*DATA SUPPLIED*
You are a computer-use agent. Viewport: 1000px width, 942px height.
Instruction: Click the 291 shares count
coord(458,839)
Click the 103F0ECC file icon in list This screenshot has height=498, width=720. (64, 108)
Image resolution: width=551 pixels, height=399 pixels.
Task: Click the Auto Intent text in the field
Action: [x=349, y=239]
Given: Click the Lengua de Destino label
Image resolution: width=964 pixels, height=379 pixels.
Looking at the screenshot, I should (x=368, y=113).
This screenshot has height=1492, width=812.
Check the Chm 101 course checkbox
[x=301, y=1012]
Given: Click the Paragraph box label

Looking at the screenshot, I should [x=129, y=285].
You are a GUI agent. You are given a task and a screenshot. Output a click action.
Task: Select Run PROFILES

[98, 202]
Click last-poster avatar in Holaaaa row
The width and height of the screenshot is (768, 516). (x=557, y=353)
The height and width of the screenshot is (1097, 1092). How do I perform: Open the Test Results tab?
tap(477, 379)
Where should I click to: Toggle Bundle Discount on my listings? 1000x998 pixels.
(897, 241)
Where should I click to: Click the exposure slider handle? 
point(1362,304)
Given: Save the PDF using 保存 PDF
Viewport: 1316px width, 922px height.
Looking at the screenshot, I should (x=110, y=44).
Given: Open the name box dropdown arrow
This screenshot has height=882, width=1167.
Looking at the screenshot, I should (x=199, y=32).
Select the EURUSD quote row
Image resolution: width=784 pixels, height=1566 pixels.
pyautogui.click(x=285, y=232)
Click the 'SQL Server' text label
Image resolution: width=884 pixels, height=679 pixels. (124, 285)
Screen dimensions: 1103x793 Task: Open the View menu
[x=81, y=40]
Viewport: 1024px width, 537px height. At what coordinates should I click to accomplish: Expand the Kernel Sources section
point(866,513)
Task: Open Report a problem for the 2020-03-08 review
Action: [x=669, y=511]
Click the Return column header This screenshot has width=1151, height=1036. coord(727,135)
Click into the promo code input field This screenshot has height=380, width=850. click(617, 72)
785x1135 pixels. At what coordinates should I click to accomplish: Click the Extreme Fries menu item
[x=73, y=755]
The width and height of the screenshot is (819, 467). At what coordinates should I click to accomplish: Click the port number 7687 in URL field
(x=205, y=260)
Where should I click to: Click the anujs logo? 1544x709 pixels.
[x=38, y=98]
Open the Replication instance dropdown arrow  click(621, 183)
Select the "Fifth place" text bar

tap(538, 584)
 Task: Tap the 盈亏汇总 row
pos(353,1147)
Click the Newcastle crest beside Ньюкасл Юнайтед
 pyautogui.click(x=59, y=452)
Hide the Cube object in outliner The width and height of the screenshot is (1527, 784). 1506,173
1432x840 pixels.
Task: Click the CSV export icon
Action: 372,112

*WHAT TO PRODUCE*
Nothing should be left out or altered, so reproduce the whole listing.

*WORKED SOLUTION*
You are a computer-use agent. Viewport: 1000px width, 942px height.
Instruction: Click the 291 shares count
coord(458,839)
Click the 103F0ECC file icon in list This screenshot has height=498, width=720. (64, 108)
Image resolution: width=551 pixels, height=399 pixels.
Task: Click the Auto Intent text in the field
Action: [x=349, y=239]
Given: Click the Lengua de Destino label
Image resolution: width=964 pixels, height=379 pixels.
Looking at the screenshot, I should (x=368, y=113).
This screenshot has height=1492, width=812.
Check the Chm 101 course checkbox
[x=301, y=1012]
Given: Click the Paragraph box label

Looking at the screenshot, I should [x=129, y=285].
You are a GUI agent. You are given a task and a screenshot. Output a click action.
Task: Select Run PROFILES

[98, 202]
Click last-poster avatar in Holaaaa row
The width and height of the screenshot is (768, 516). (x=557, y=353)
The height and width of the screenshot is (1097, 1092). How do I perform: Open the Test Results tab?
tap(477, 379)
Where should I click to: Toggle Bundle Discount on my listings? 1000x998 pixels.
(897, 241)
Where should I click to: Click the exposure slider handle? 
point(1362,304)
Given: Save the PDF using 保存 PDF
Viewport: 1316px width, 922px height.
Looking at the screenshot, I should (x=110, y=44).
Given: Open the name box dropdown arrow
This screenshot has height=882, width=1167.
Looking at the screenshot, I should (x=199, y=32).
Select the EURUSD quote row
Image resolution: width=784 pixels, height=1566 pixels.
pyautogui.click(x=285, y=232)
Click the 'SQL Server' text label
Image resolution: width=884 pixels, height=679 pixels. (124, 285)
Screen dimensions: 1103x793 Task: Open the View menu
[x=81, y=40]
Viewport: 1024px width, 537px height. At what coordinates should I click to accomplish: Expand the Kernel Sources section
point(866,513)
Task: Open Report a problem for the 2020-03-08 review
Action: [x=669, y=511]
Click the Return column header This screenshot has width=1151, height=1036. coord(727,135)
Click into the promo code input field This screenshot has height=380, width=850. click(617, 72)
785x1135 pixels. At what coordinates should I click to accomplish: Click the Extreme Fries menu item
[x=73, y=755]
The width and height of the screenshot is (819, 467). At what coordinates should I click to accomplish: Click the port number 7687 in URL field
(x=205, y=260)
Where should I click to: Click the anujs logo? 1544x709 pixels.
[x=38, y=98]
Open the Replication instance dropdown arrow  click(621, 183)
Select the "Fifth place" text bar

tap(538, 584)
 Task: Tap the 盈亏汇总 row
pos(353,1147)
Click the Newcastle crest beside Ньюкасл Юнайтед
 pyautogui.click(x=59, y=452)
Hide the Cube object in outliner The width and height of the screenshot is (1527, 784). 1506,173
1432x840 pixels.
Task: Click the CSV export icon
Action: 372,112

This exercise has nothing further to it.